“Ok, Ok, Jesus, were you laughing at me?”
“No, no, not at you.”
“At your clumsiness.”
“When I was trying to fix that f…..that shelf in the garage?”
“‘cause if you were you can just get your a….yourself down there and fix it for me, seeing you’re so smart…”
“Believe me, I’d love to, but I’m not allowed anymore…it can be very frustrating…
“So you can criticise but you can’t help?
“Honest, I wasn’t criticising, and I shouldn’t have called you clumsy. It’s just you don’t know the right way; and if you do know it, watching someone doing it wrong can be like watching a clown at the circus….”
“So now you call me a clown, is that nice?”
“Sorry, sorry, I seem to have mislaid my tact this morning.”
“Apology accepted. I keep forgetting you’re a skilled tradesman. And I’m not, so I don’t know what that’s like….”
“Ah but you are, you are a skilled tradesman with words; and I imagine you must sometimes have smiled at something that was written all wrongly.”
“Like you say, it’s just knowledge of the right way. Often I can see immediately how to sort it.”
“When fishermen used to show me a boat holed beneath the water line, often one of them had nailed a piece of wood or leather over the gap to prevent the water flooding in. But that sort of patching was useless in the long term because the mortise and tenon joints of the planks had been broken, and water would soon find a way in. No, the planks had to be separated and the joint re-made. That was such basic knowledge I didn’t even need to think about it. Often I had to explain this to a fisherman who thought I just spinning out the work to earn more. These were happy years, I miss the work.
“As you say, when you know how to do it well, it’s not just work, it’s an art, yes?”
“Just so. What a pity that there are so few jobs in your society that can become an art.

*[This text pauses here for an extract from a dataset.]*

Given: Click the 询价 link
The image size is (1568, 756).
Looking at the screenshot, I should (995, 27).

There are some, like the plumbers, sparkies, builders and so on, that come to your house….”
“And farmers, nurses, doctors, care staff, actors, oh there are many, but not enough, and certainly not enough apprenticeships…”
“To be able to do something useful, and to do it well, that’s a blessing, and if the market doesn’t provide enough of these jobs, the market needs to be altered.”

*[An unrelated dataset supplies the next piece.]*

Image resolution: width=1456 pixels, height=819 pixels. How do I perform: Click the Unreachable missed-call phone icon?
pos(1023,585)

“I don’t think Liz Truss would agree with you…“
“Pity. We’ve been talking about the arts of being useful. Have you thought about the arts of goodness?”
“Not much, but I’m sure you’re going to tell me about them.”
“Stop me if I get boring. Remember I was known as a teacher. There’s a man I know who works voluntarily in a food-bank. He’s efficient, hard-working, and miserable. It’s as if he wants the customers to know lucky they are to have this help. Fortunately, the other men and women who work there are cheerful and friendly as well as charitable, so that the customers are given respect and dignity. Those workers have learned the art of doing good. Similarly, an honest politician…
“Is this a fairy tale – an honest politician!
“Don’t be cynical. Like I was saying, an honest politician will stand for justice but one who has learned the art of goodness, will make justice persuasive.
“If I understand what you’re saying, you want people to do good as naturally as a skilled carpenter mends a broken joint“
“I couldn’t have put it better myself.”